Er not quite. Placing these LOD models in a skybox is a good application. And it is definitely easier to place a model than to draw up a patch, apply the texture etc. Esp. in case where the LOD model is still quite simple, but consists of more than just two patches.

 

We could of case make prefabs, but making an LOD model AND a prefab of everything is a maintainance nightmare.

 

so if you choose to place them in the models folder you now need to come up with a way to filter out the LOD models from the list.

 

I think a simple toggle in DR that filters out anything named "*_lod_*" would be the easiest way.

 

I don't think it's much trouble to use a separate LOD folder in the same way there is a separate DDS folder but as a compromise how about you just rename the extension of each successive LOD model.
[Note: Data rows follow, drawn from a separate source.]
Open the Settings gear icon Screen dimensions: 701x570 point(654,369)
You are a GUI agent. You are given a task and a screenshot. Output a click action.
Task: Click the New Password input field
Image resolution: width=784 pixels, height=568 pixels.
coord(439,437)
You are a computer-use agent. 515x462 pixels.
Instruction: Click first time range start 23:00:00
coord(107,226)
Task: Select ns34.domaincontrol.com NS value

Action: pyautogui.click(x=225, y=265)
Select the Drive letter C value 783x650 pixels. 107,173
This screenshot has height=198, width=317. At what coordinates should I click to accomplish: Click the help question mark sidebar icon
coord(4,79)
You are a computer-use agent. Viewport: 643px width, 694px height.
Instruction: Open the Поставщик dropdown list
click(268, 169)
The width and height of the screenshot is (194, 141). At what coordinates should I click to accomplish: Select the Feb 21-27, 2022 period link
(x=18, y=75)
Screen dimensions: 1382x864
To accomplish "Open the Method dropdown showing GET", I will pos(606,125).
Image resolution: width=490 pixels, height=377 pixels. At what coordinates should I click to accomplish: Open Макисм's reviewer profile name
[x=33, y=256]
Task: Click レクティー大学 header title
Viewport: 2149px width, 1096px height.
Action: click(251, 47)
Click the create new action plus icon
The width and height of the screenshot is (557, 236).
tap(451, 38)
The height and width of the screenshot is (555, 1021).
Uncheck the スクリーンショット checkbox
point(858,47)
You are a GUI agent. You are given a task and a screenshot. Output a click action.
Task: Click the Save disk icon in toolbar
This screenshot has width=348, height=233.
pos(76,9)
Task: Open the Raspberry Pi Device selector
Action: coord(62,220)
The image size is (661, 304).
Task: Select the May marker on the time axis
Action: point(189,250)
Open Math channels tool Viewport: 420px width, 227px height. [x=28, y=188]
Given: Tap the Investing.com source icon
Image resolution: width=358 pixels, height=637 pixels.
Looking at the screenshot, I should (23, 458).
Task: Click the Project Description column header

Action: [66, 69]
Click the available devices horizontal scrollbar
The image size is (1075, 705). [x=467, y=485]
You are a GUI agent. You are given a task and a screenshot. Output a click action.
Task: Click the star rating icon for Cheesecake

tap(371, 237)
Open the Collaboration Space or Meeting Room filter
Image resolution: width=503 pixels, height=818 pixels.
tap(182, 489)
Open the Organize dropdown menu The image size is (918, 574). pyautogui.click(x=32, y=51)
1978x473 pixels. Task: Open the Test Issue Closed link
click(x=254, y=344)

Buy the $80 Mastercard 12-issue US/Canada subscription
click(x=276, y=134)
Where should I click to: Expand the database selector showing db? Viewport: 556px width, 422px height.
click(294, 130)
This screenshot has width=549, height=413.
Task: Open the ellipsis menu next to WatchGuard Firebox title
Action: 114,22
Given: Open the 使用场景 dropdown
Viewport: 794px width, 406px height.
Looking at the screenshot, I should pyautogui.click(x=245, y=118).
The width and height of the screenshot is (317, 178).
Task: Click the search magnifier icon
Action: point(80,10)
For instance, you can have the following files in the same location ...

 

mytree_01.lwo

mytree_01.1

mytree_01.2

mytree_01.3

 

It can be assumed that all the models use the same format as the original and yet because they are not named LWO, they will not show up in the models list. This solution should please everyone. DarkRadiant won't require any changes and no new folders need to be created. Thoughts?

 

Bad idea, because you never could access such a model in DR again, not to name the other tools that expect ".lwo" or ".ase" files. (I am not even sure D3 could load these files). Let's please not even think about changing the extension.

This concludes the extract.